VORGEGEBENER TEXT
+++++
Auf die Revision des Angeklagten vom 27. August 2001 gegen das Urteil der 2. kleinen Strafkammer des Landgerichts Hagen vom 24. August 2001 hat der 2. Strafsenat des Oberlandesgerichts Hamm am 19. 03. 2002 durch den Vorsitzenden Richter am Oberlandesgericht und die Richter am Oberlandesgericht nach Anhörung der Generalstaatsanwaltschaft gem. § 349 Abs. 4 StPO einstimmig beschlossen:
Tenor:
Das angefochtene Urteil wird mit den zugrunde liegenden Feststellungen aufgehoben.
Im Umfang der Aufhebung wird die Sache zur erneuten Verhandlung und Entscheidung - auch über die Kosten der Revision - an eine andere kleine Strafkammer des Landgerichts Hagen zurückverwiesen.
Gründe:
I.
+++++
AUFGABE
Nenne sämtliche Datumsangaben, die im Text über den Gerichtsbeschluss vorkommen. Stütze dich dabei allein auf den Text.
+++++
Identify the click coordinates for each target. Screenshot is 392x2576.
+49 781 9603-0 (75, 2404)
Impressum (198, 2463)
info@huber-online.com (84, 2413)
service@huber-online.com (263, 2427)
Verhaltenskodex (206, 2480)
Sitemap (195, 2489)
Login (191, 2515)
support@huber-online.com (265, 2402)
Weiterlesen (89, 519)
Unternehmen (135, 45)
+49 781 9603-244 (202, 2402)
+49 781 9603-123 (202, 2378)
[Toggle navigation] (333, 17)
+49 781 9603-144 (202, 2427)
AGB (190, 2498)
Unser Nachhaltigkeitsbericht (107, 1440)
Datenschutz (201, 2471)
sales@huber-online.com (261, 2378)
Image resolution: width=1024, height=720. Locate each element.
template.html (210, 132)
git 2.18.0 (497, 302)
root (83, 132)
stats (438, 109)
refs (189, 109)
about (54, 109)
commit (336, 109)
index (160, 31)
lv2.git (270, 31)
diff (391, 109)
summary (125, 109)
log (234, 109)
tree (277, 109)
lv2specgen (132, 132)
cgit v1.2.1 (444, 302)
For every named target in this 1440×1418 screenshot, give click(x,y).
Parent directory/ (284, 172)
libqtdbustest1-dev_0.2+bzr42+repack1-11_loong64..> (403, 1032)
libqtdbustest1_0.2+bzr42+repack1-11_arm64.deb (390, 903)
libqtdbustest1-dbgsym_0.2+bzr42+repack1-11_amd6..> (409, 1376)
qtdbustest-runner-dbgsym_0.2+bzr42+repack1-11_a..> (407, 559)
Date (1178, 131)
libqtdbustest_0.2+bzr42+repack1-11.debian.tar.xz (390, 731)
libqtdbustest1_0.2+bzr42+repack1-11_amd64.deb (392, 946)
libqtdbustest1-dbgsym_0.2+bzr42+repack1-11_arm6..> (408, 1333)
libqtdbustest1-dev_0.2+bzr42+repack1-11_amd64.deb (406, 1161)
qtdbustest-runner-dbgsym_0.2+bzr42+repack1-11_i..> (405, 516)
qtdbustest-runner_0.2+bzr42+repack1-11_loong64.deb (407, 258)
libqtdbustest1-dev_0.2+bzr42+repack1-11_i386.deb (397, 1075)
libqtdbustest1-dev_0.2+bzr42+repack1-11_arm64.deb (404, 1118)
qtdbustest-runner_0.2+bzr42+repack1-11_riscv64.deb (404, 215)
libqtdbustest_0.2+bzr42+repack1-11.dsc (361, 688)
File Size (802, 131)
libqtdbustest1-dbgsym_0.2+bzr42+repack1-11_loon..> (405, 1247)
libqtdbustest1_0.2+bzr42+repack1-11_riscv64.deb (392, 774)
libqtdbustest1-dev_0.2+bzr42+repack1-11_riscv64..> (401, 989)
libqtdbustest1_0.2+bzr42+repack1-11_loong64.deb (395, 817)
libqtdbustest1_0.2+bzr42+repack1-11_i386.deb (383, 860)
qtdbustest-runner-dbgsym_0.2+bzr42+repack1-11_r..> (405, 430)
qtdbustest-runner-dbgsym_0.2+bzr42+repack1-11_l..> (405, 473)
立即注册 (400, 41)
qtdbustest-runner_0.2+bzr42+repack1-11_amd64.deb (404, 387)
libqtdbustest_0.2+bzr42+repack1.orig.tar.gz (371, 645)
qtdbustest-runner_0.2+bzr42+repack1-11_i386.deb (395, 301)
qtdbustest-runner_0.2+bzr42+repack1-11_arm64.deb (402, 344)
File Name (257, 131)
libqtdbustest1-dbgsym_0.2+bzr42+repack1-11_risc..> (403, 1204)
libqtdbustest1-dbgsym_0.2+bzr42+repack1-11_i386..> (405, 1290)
+++++
LÖSUNG
27. August 2001, 24. August 2001, 19. 03. 2002